Making Computer Faster: a Deep Dive into Dynamic Dispatch (part 1)

Introduction

I think I’ve found a solution to an old engineering problem: dynamic method dispatch. It happens when the program decides at runtime which piece of code to run. This mechanism is fundamental to method calls in Javascript and Python and widely used in any OOP programming language (and now even in Rust). I’m explaining all that in depth in the next section of the post.

The goal of this series of posts is to present my solutions so you can poke holes in order to improve it. If you like it, I’ll implement it with production ready code. To be extra-clear, it’s a side project for me I do for fun (i.e. outside of my day job).

My initial results show an average speedup of 5% on real-world programs. Five percent doesn’t sound like much… until you realize it’s the equivalent of half a CPU generation (source).

Because I’ve run these tests from my home often in my pajamas, I invite you to reproduce them and share with me the results.

My experiments focus on the JVM because its openness and advanced compiler/JIT (and of course me being poor). Nonetheless, the algorithms and concepts generalize to all computing platforms (e.g., x86, Python). I didn’t do that work (due to me being poor). If you’re interested in testing this on other platforms, feel free to reach out.

This post introduces the problem and its underlying concepts. In the next post, I’ll share my experiments and benchmarks. Then, I’ll explain my solution, along with the resulting performance improvement.

Dynamic Method Dispatch

If you already know what dynamic dispatch is, you can skip the rest of this section. If you don’t, I’ll explain what it is.

A dynamic method dispatch event happens when the program decides which code to execute at runtime (rather than compile time). Interpreted languages like Python use this mechanism for most function calls, while compiled languages like Rust use it sometimes.

Here’s an example to make it clearer:

// Parent class

class Animal {

    void makeSound() {

        System.out.println("Some sound");

    }

}

// Child classes

class Dog extends Animal {

    void makeSound() {

        System.out.println("Woof!");

    }

}

class Cat extends Animal {

    void makeSound() {

        System.out.println("Meow!");

    }

}

Animal[] animals = { new Dog(), new Cat(), new Animal() }; 

// Shuffle the list to randomize the order 

Collections.shuffle(animals);

// Loop through the array and call makeSound() 

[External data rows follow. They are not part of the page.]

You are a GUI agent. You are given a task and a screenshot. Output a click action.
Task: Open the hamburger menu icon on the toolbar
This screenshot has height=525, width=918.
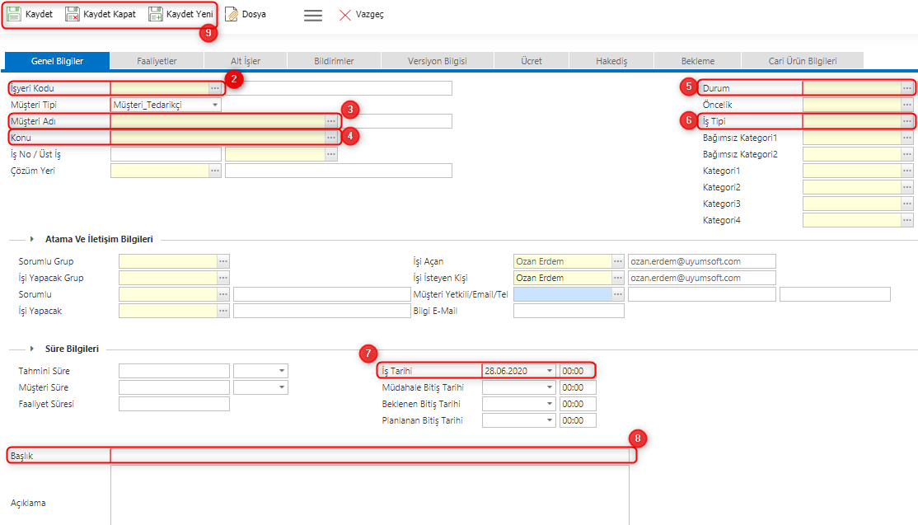pos(312,14)
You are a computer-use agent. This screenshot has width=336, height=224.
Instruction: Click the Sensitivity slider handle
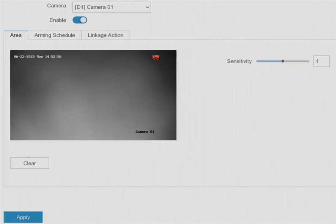(x=283, y=61)
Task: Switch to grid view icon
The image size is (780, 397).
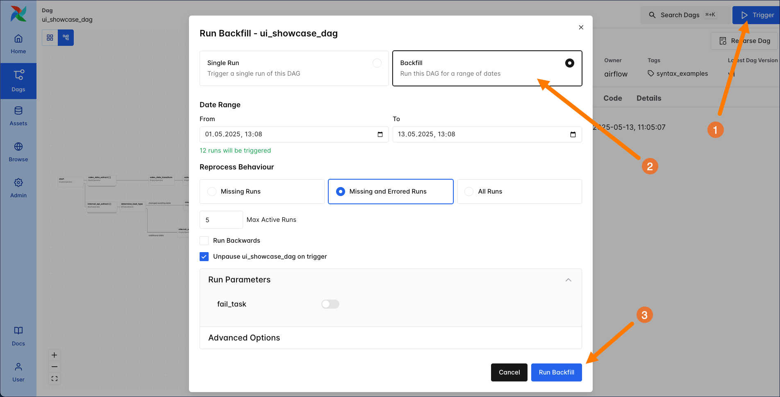Action: (50, 38)
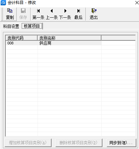Click the empty row below 008
Image resolution: width=139 pixels, height=149 pixels.
coord(70,47)
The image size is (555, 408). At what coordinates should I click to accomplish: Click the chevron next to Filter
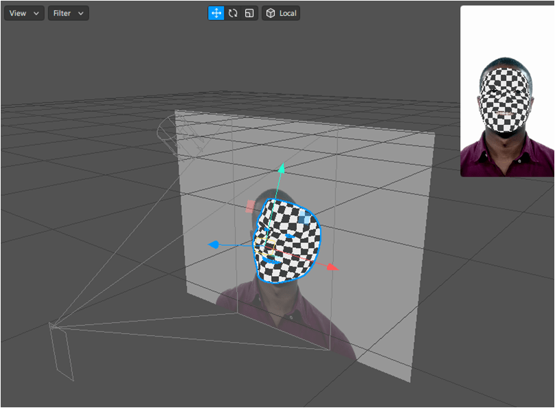click(x=81, y=13)
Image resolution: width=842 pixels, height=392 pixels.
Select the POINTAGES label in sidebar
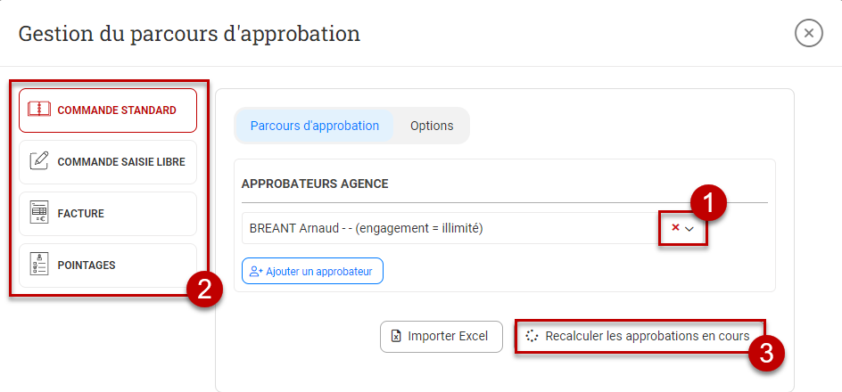[86, 265]
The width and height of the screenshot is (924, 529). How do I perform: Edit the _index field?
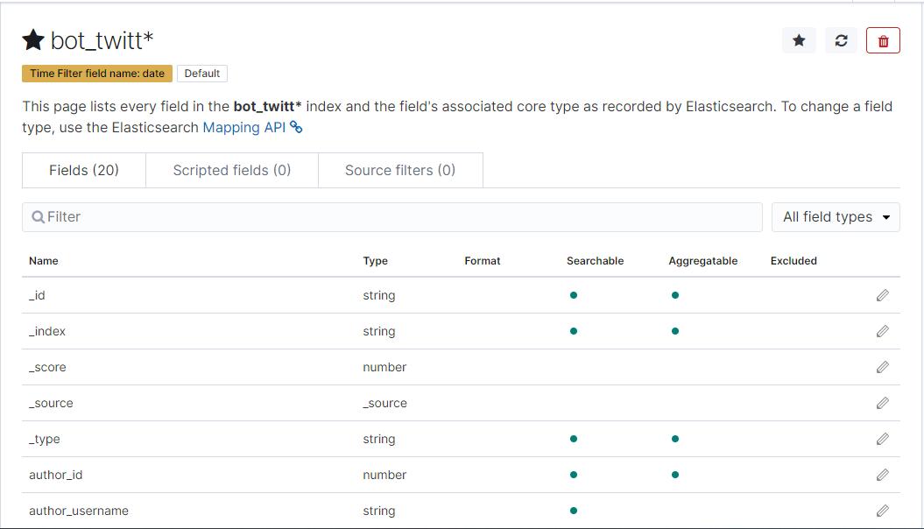pos(882,332)
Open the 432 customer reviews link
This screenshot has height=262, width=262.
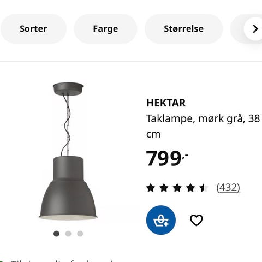coord(228,188)
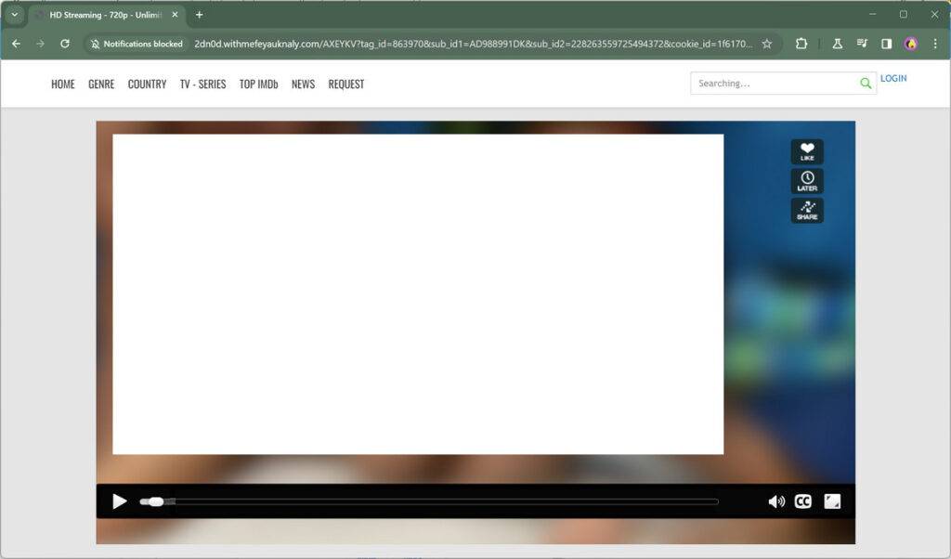Image resolution: width=951 pixels, height=559 pixels.
Task: Select the TV - SERIES menu item
Action: (203, 84)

for (Animal animal : animals) { 

            animal.makeSound(); // Actual method depends on the object's runtime type 

}

}

The computer can’t predict at compile time which makeSound() method will be called (neither can you because of the shuffle call). Instead, it runs a “bit of additional code” at runtime to decide which method to run for each of these types of calls. This additional code is the dynamic method dispatch.

Each of these overheads is small, but they compound because they disrupt CPU prediction (i.e. and the prefetching associated with it). And since this process happens billions of times per second in real-world programs, it ends up mattering.

Using the JVM JIT

The dynamic dispatch overhead is a well-known problem, and a lot of engineers and scientists have worked on it. There are various optimization techniques available all implemented by the JVM.

JVM uses a JIT (Just In Time compilation), which optimizes the program based on how many times it’s used. At first, the program will run in an interpreted mode without any optimizations. With repeated execution, the codeis getting compiled and optimized using all available techniques. In the case of dynamic dispatch, it uses two main techniques (that can be combined):

Inlining: it replaces the dynamic dispatch directly with the method call, effectively eliminating the need for dynamic dispatch (in some cases; in others it’s a IF).
Cache: When a particular dispatch repeatedly invokes the same method,, the JVM uses a cache to speed up the resolution.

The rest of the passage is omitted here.